Let me give my feedback on each of the five courses I completed for this specialization.

Fundamentals of Quantitative Modeling

"All models are wrong but some are useful."

This course aims to introduce the basic terms and concepts used in quantitative modeling—a perfect starter for the specialization! It also covers industry examples to illustrate the concepts learned.

Key concepts learned: empirical vs. theoretical, modeling process, basic mathematical functions and applications, deterministic models (classical optimization), probabilistic models, regression analysis

Difficulty: 2/5
Rating: 4.5/5

Introduction to Spreadsheets and Models

This course aims to demonstrate how to use Excel in creating models, and thus more practical. I learned more about the Data Analysis toolpack and Solver function in Excel, which would be handy in the next courses. Aside from these teels, there's nothing new to learn here if you eat Excel workbooks for breakfast.

Difficulty: 3/5
Rating: 4/5

I rated this lower than the first one simply because fellow students find the quizzes cumbersome to take, due to bugs. I had to be extra mindful when entering formula in the answer sheets.

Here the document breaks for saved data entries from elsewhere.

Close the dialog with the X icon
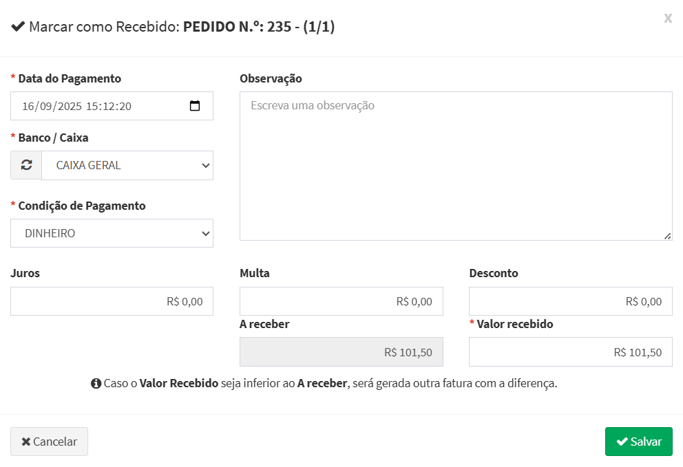Image resolution: width=683 pixels, height=467 pixels. tap(668, 19)
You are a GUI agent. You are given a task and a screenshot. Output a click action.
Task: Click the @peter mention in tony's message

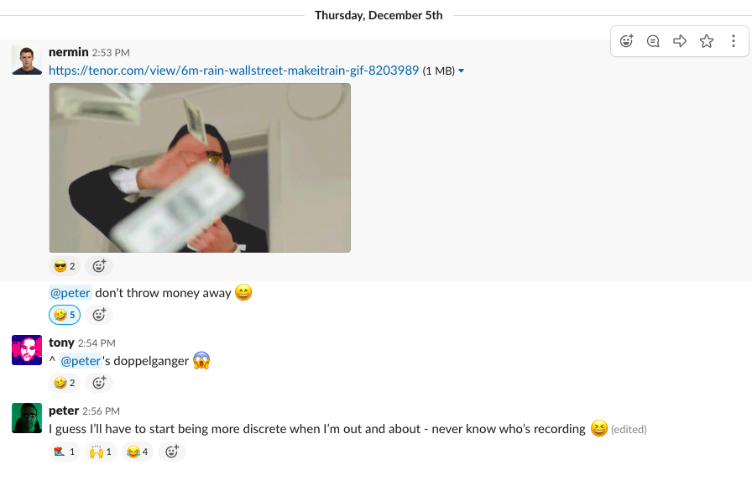pos(81,361)
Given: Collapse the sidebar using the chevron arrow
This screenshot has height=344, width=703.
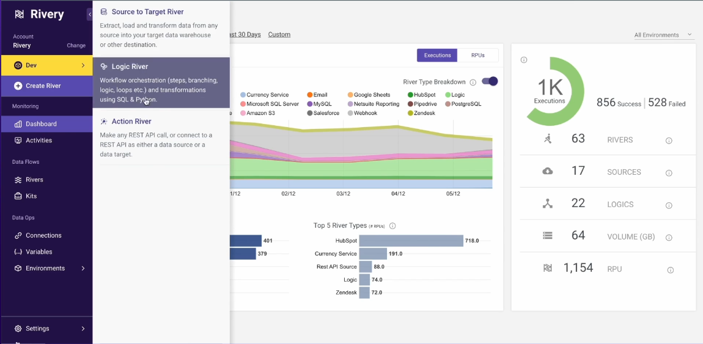Looking at the screenshot, I should pos(90,15).
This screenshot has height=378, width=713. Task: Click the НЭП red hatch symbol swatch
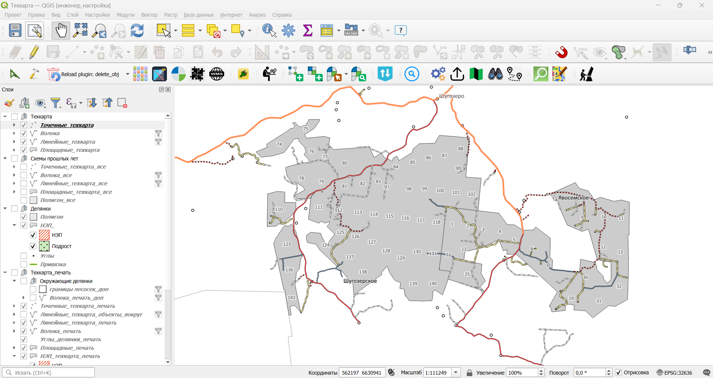click(x=44, y=235)
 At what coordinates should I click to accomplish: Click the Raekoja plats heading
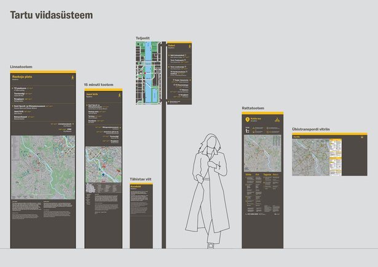(22, 77)
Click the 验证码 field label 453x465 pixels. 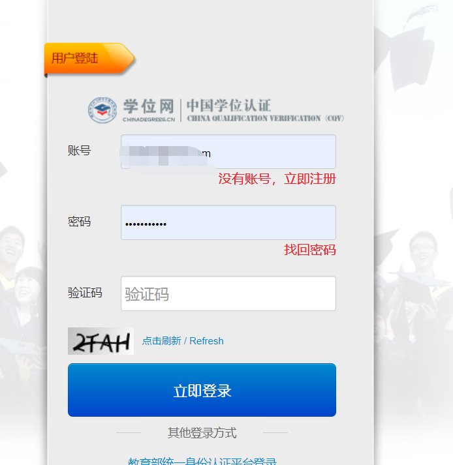point(85,293)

Modeling Risk and Realities

This course is heavy on Statistics and Calculus. I also like how the module combined the concepts learned in the first course and practical tips from the second course.

I learned how to build basic optimization models in Excel using these 3 major components: decision variables, objective function and constraints. Optimization is a method of finding the value of an input the maximizes or minimizes an output. In the business context, this is useful in making financially-sound decisions.

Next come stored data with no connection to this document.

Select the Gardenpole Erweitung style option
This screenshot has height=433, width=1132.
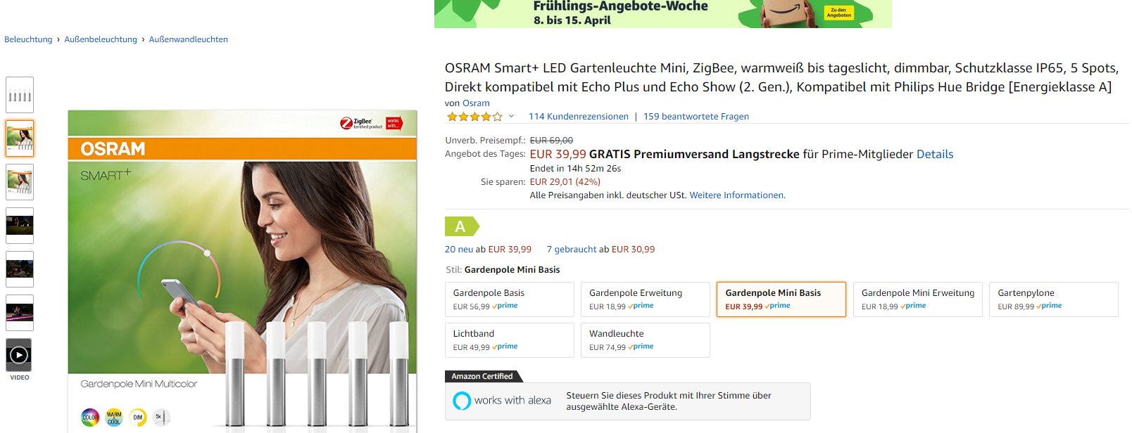[x=646, y=299]
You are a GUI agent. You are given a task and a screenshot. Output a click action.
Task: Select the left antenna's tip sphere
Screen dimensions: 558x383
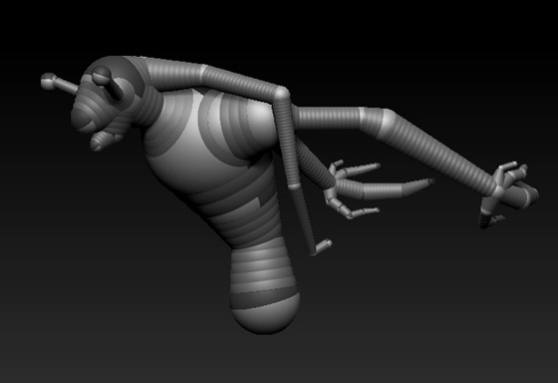pos(48,81)
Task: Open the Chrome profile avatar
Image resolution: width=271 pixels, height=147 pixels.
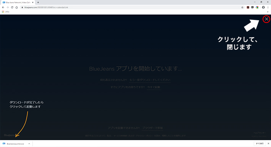Action: (x=263, y=7)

I was also introduced on the concept of risk, which is defined as the likelihood of an undesirable outcome. Some decision makers may use standard deviation to spot risks.

Difficulty: 4/5
Rating: 4.8/5 (My favorite out of the 4 modules!)

Decision-Making and Scenarios

This course leans toward accounting, finance and a bit of portfolio management. I learned about the concept of Net Present Value and how to use it in evaluating projects.

As an Information Systems major who barely remembered anything on her one accounting class, I find this course a bit overwhelming. But I'm glad to re-learn how to read basic financial statements: balance sheets, income statements and cash flows.

If there is one thing I would like to learn more in business, it's finance. I would say that this course served as my actual introduction, and helped me reduce my nonsensical fear of numbers.

Difficulty: 4/5
Rating: 4.5/5

Wharton Business and Financial Modeling Capstone

Coursera only allows students to start the capstone project once the four required courses (discussed above) are completed. Using the concepts learned in the past modules, we were tasked to recommend the most optimal asset allocation to an investor with $5M capital.

To complete the task, I had to do my research and calculate the optimal risk ratio for both investment options. In creating the presentation, I also applied the consulting framework I often use at work.

I'm glad that my final output was well-received in peer reviews. Here's my final capstone project: Click here

Final Words

As someone who got bad grades in Math, I couldn't believe I finished the specialization. I actually appreciate numbers when applied in business context. If I could do it, anyone can do it as well!

I would highly recommend this specialization to people like me, a young professional who wants to start conquering their fear of numbers. The real-life examples used in the modules helped them understand the concepts a lot better. I'm the type of learner who cannot learn theories alone.

Did this specialization help me at my job? It sure did. I've used the Data Toolpack in one of my analyses. The mental models I learned here made me rethink about my reporting methodologies and how I choose my stocks.

One more thing: This can also be a good introduction to more advanced courses in Statistics, Accounting or Finance.